J'ai voulu simplement et sans parti-pris, n'accusant personne ou tout du moins accusant en face, j'ai voulu montrer la terrible influence que peut pendre le prêtre sur la femme, pour leur plus grand péril à tous deux, et cela inconsciemment, sans préméditation d'aucune sorte, par ce seul fait qu'il porte un splendide uniforme d'officiant et qu'il a de beaux gestes. Histoire presque universelle, qui pourrait s'appliquer à tous les prêtres de toutes les religions !
L'idée est juste, je crois ; le danger permanent. Il mérite qu'on y pense. Aussi qu'est-il arrivé ? On m'a interdit.
Eh bien, je crie, par le livre d'abords ; et je crierai ainsi jusqu'à ce que la pièce soit jouée. Il est vraiment insoutenable qu'à l'heure où les meetings ont pleine licence de se réunir, où les cabotins de tous les genres ont le droit de se jeter à la face les plus plates injures, les gens qui vivent dans leur coin, et qui peinent, soient les seuls à ne pouvoir exercer leur métier.
G. Ancey.


« CES MESSIEURS » ET LA CENSURE

On s'imagine, volontiers, au tapage qu'il mène si vaillamment que M. Brieux, l'honnête Brieux, est le seul auteur dramatique dont les pièces aient été, soient et seront interdites par la Censure.
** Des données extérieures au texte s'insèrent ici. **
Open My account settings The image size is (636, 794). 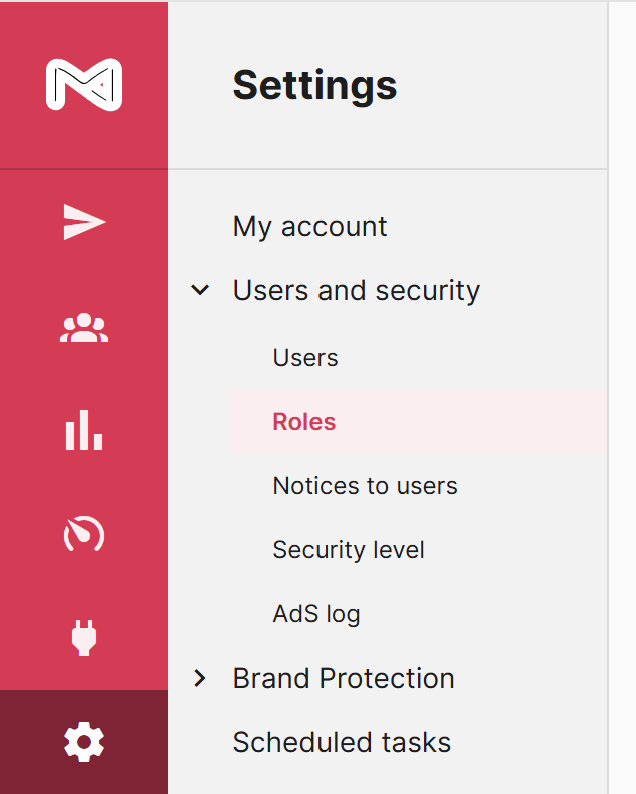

Eh bien ! il n'est pas le seul. Si extraordinaire, si inconvenant que cela puisse paraître à M. Brieux, il doit en prendre son parti, il y en a d'autres. Il y a, par exemple, M. Georges Ancey, pour ne citer que lui, aujourd'hui... Et, bien qu'il ne parle pas, à tout bout de champ, de rénover, de fond en comble, la société, bien que soixante reporters ne songent pas à se réunir en corps, pour le saluer à l'arrivée du train de Berlin, M, Georges Ancey me semble un dramaturge d'une autre envergure et — l'honnête Brieux me pardonne ! — d'une autre portée sociale que le prestigieux et actif auteur des Avariés.., J'ajouterais aussi, d'une autre signification littéraire, si cela pouvait venir en discussion. Mais il y a longtemps que l'honnête Brieux a, spontanément, honnêtement, et parce qu'il ne pouvait faire autrement, renoncé à toute espèce de littérature pour la carrière plus noble et moins difficile de l'apostolat... On ne peut pas tout avoir...
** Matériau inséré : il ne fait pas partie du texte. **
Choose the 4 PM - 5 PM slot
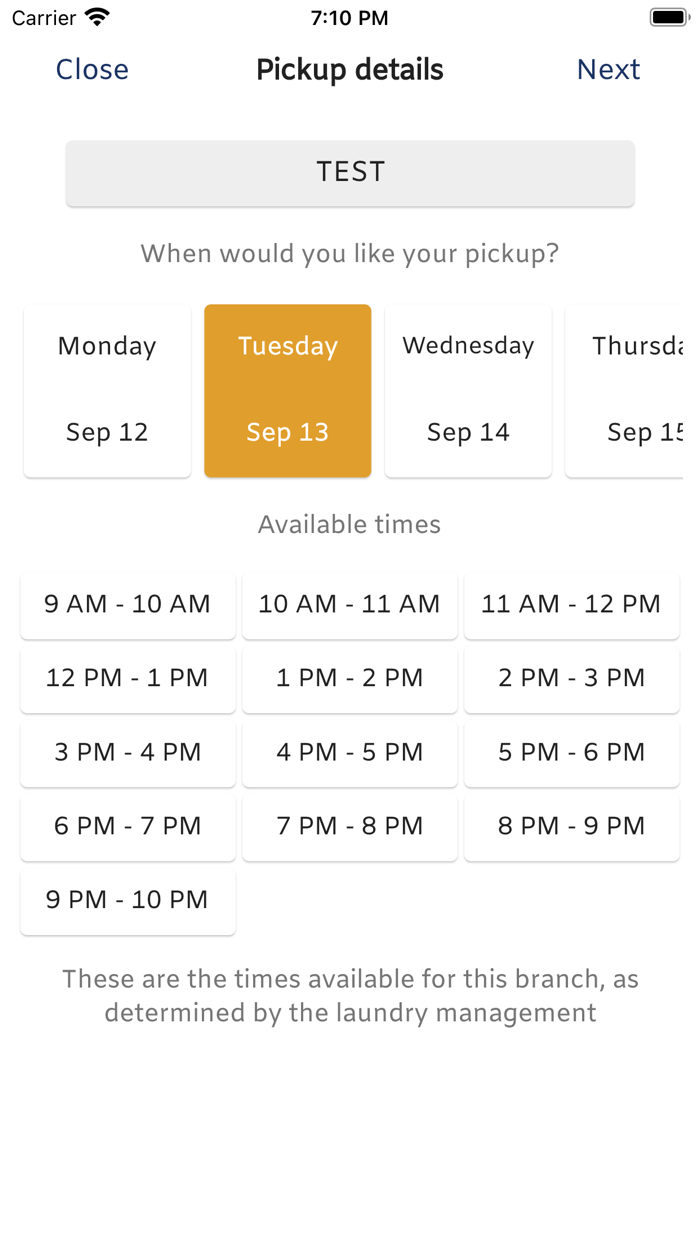The image size is (700, 1244). 350,753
Donc, la Censure a interdit : Ces Messieurs, pièce en cinq actes de M. Georges Ancey... Or, comme M. Ancey n'a pas le génie de l'apostolat, qu'il se contente de vivre silencieusement, dans son coin, en écrivant des oeuvres fortes et belles, comme il ne donne point de 9 à 11, des consultations gratuites, dans les théâtres, cette mesure vexatoire, arbitraire n'a indigné personne, n'a même inquiété personne... On a mentionné cet incident, on a enregistré cet acte de défense républicaine en deux lignes succinctes, sans le moindre commentaire, dans un coin perdu des journaux... Et c'a été tout !...
Et que pouvait-il arriver d'autre, alors que l'honnête Brieux tenait la scène et les scènes, et les journaux et la rue, et les dispensaires et les académies, et les bureaux de nourrices, et les Parlements, et les fifres, les tambours, les grosses caisses, et jusqu'au pacifique M. Trarieux, qui ne parlait, pour venger l'offense faite à Brieux, de rien moins que de lancer contre M. Roujon, ennemi de la science et de l'hygiène publique, toutes les troupes de la Ligue des Droits de l'Homme...
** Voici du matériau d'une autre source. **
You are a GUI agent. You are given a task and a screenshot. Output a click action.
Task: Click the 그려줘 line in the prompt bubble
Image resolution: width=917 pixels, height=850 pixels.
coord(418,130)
Il se passa des choses véritablement délicieuses et qui donnent, quoi qu'on dise, du prix à la vie parisienne...
On vint interviewer M. Georges Ancey. Les reporters s'en allèrent, bourrés de documents, et l'on vit, le lendemain, dans les journaux d'information, d'énormes articles, couronnés de titres gras et de sous-titres sensationnels :

Nouvel exploit de la Censure.
« Ces Messieurs »
Georges Ancey proteste
L'homme et l'Ecrivain
Le Prêtre au théâtre
Le Théâtre au Vatican ?
Curieuses révélations
Que va faire Antoine ?

Et dans ces articles, intentionnellement consacrés à Georges Ancey, et à Ces Messieurs ! par une sorte de miraculeuse et irrésistible suggestion, il n'était, d'un bout à l'autre, question que de l'honnête Brieux et des Avariés...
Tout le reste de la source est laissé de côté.